В штаб красных пришла шпионка. Сцена изображала сумерки, когда Саша Пыльников, облаченный в шляпу с пером, таинственно появился перед зрителями. Он прошипел дьявольским голосом о конце владычества красных и подбежал к карте.
– Ага, план наступления, – хрипло пробормотал он.
Зрители притаились, зорко наблюдая за коварной лазутчицей из стана белых. Тут Саше понадобилось достать коробок и, чиркнув спичкой, при ее свете разглядывать план. И вот, в решительный момент он вдруг вспомнил, что спички находятся под юбкой, в кармане брюк.
Саша похолодел, но раздумывать было некогда, и, мысленно обозвав себя болваном, он полез в карман. Зал ахнул, испуганный таким неприличным поведением шпионки. Но тотчас же все успокоились, узрев под юбкой знакомые черные брюки.
Инцидент прошел благополучно, но, продолжая играть свою роль, Саша вдруг услышал за кулисами весьма отчетливый голос Япончика:
– Разве не говорил я, что Саша – круглый идиот?
Третье действие прошло без всяких осложнений, и пьеса кончилась.
Концертное отделение отменили, так как Кальмот разнервничался и порвал все струны на мандолине, а его номер был главным.
После спектакля гостей повели к столу, где их ожидали ужин и чай с бутербродами и булками.
И тут шкидцы показали свою стойкость. Они проголодались, но держались бодро. Трогательно было наблюдать, как полуголодный воспитанник, глотая слюну, гордо угощал свою мамашу:
– Ешь, ешь. У нас в этом отношении благополучно. Шамовки хватает.
– Милый, а что же вы-то не едите? – спрашивала участливо мать, но сын твердо и непринужденно отвечал:
– Мы сыты. Мы уже поели. Во! По горло…
Пир кончился. За время ужина зал очистили от мебели, и под звуки рояля открылись танцы.
Шкидцы любили танцевать – и танцевали со вкусом, а особенно хорошо танцевали сегодня, когда среди приглашенных было десять или двенадцать воспитанниц из соседнего детдома. Все они были нарасхват и танцевали без отдыха.
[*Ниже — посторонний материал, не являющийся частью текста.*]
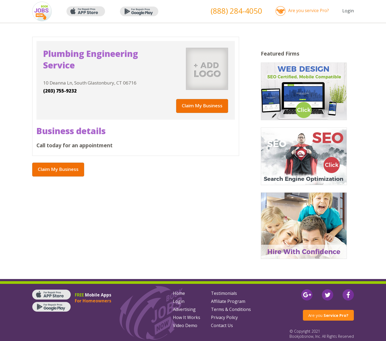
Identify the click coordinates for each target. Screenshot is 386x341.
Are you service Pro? (308, 10)
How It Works (186, 317)
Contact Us (222, 325)
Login (348, 11)
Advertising (184, 309)
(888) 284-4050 (236, 11)
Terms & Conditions (231, 309)
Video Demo (185, 325)
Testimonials (224, 293)
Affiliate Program (228, 301)
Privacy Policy (224, 317)
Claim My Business (202, 105)
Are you (328, 315)
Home (179, 293)
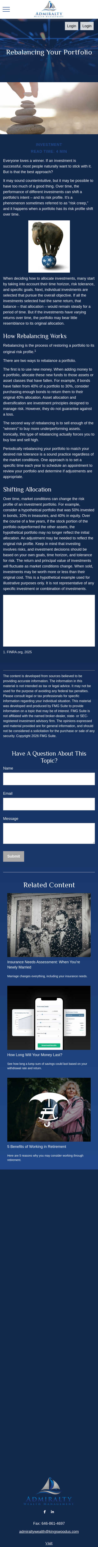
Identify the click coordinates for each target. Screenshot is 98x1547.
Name (8, 768)
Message (10, 819)
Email (7, 793)
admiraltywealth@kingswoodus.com (49, 1532)
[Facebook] (45, 1512)
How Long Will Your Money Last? (34, 1055)
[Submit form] (13, 856)
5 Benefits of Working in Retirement (36, 1147)
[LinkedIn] (52, 1512)
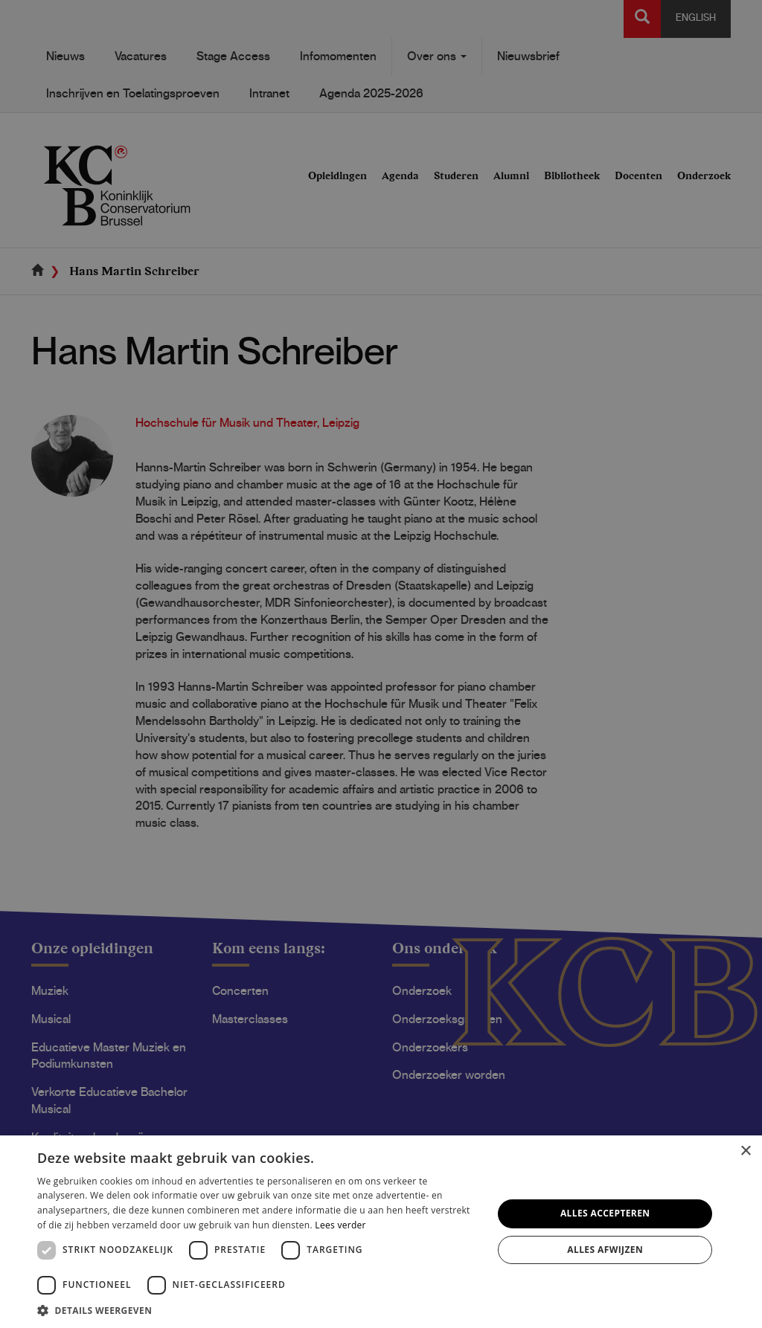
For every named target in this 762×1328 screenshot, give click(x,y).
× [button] (745, 1151)
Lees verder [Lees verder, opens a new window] (340, 1225)
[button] (258, 1310)
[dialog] (381, 664)
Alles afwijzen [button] (605, 1249)
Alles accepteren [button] (605, 1213)
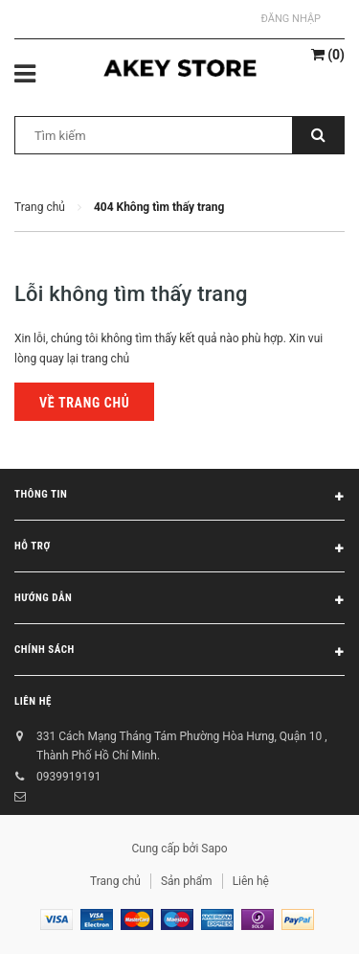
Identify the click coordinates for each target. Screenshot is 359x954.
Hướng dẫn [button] (179, 601)
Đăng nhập (291, 18)
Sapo (214, 848)
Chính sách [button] (179, 653)
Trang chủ (115, 881)
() (328, 54)
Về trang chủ (84, 402)
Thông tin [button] (179, 497)
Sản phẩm (187, 881)
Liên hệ (33, 701)
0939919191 (68, 776)
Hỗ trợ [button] (179, 549)
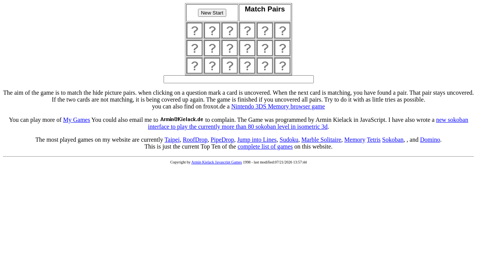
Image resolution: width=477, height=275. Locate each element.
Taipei (172, 139)
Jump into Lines (256, 139)
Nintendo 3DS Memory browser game (278, 106)
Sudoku (288, 139)
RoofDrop (195, 139)
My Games (76, 119)
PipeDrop (222, 139)
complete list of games (265, 146)
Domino (430, 139)
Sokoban (393, 139)
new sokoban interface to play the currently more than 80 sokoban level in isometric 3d (308, 123)
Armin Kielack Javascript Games (216, 162)
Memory (354, 139)
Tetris (374, 139)
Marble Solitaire (321, 139)
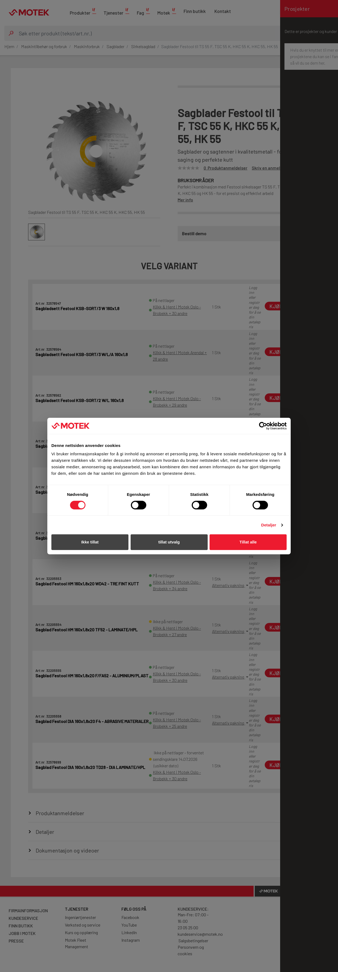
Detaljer (268, 525)
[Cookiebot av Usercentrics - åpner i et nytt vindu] (263, 426)
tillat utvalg (169, 542)
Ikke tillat (89, 542)
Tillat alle (248, 542)
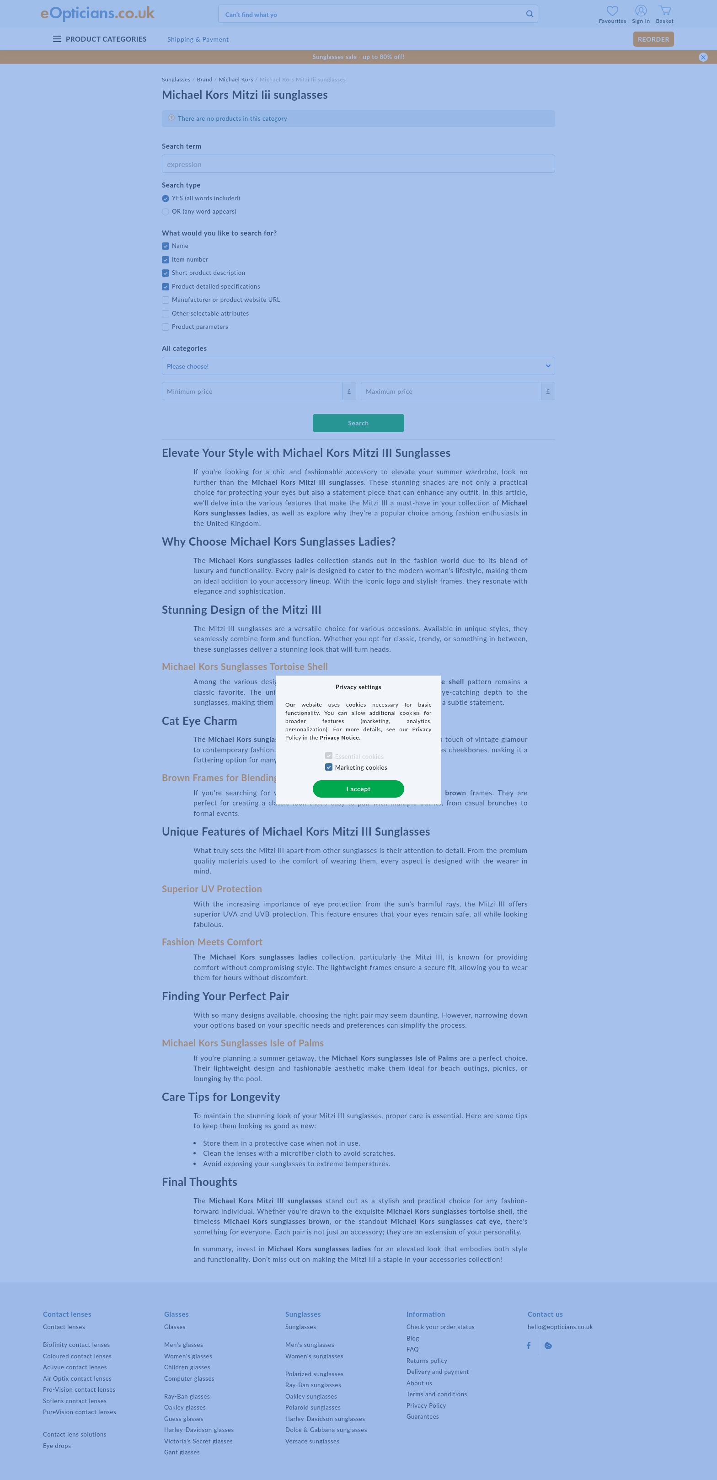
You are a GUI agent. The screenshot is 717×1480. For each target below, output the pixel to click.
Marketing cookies (361, 767)
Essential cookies (359, 756)
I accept (358, 789)
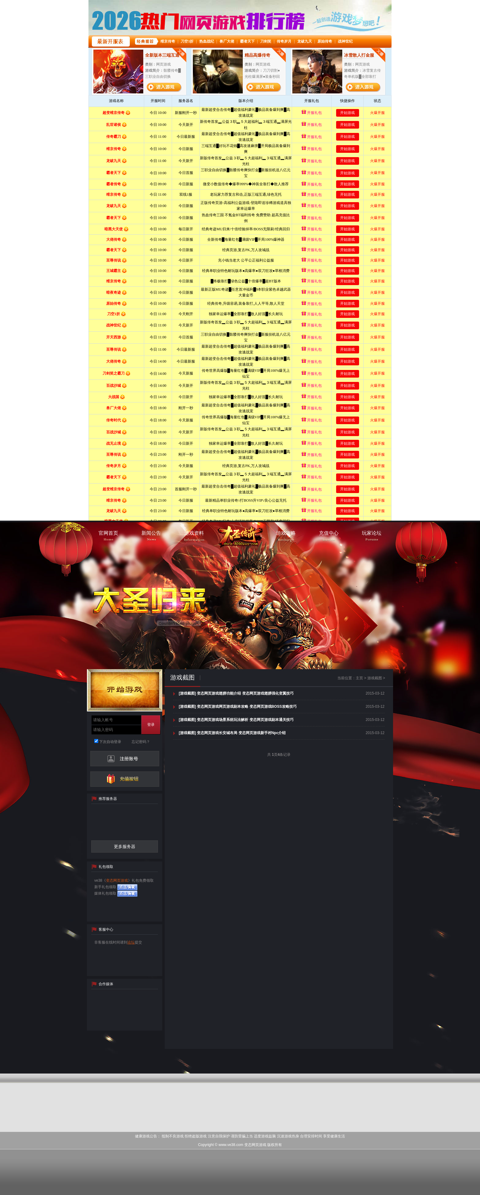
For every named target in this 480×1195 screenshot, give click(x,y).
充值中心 (124, 779)
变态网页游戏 (117, 880)
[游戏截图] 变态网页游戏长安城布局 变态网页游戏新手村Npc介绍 (232, 733)
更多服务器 (124, 846)
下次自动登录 (107, 742)
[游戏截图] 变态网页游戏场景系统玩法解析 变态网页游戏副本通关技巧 (236, 720)
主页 (359, 678)
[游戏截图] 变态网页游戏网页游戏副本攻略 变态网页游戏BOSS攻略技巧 (238, 706)
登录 (151, 724)
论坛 (131, 942)
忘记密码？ (141, 742)
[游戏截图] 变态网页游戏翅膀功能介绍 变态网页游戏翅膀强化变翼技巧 (236, 693)
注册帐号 (124, 758)
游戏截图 (182, 677)
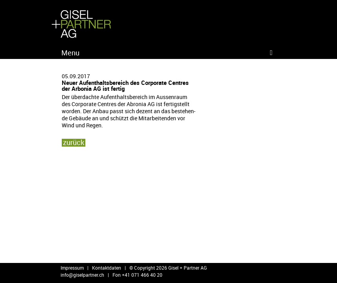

Вальс сменялся падепатинером, падепатинер тустепом, а тустеп снова вальсом.
Скользили, натирали пол подметками казенной обуви и поднимали целые тучи пыли.
Перевалило за два часа ночи, когда Викниксор замкнул наконец на ключ крышку рояля.
Гости расходились, младшие отправились спать, а старшие, выпросив разрешение, шумной, веселой толпой пошли провожать воспитанниц.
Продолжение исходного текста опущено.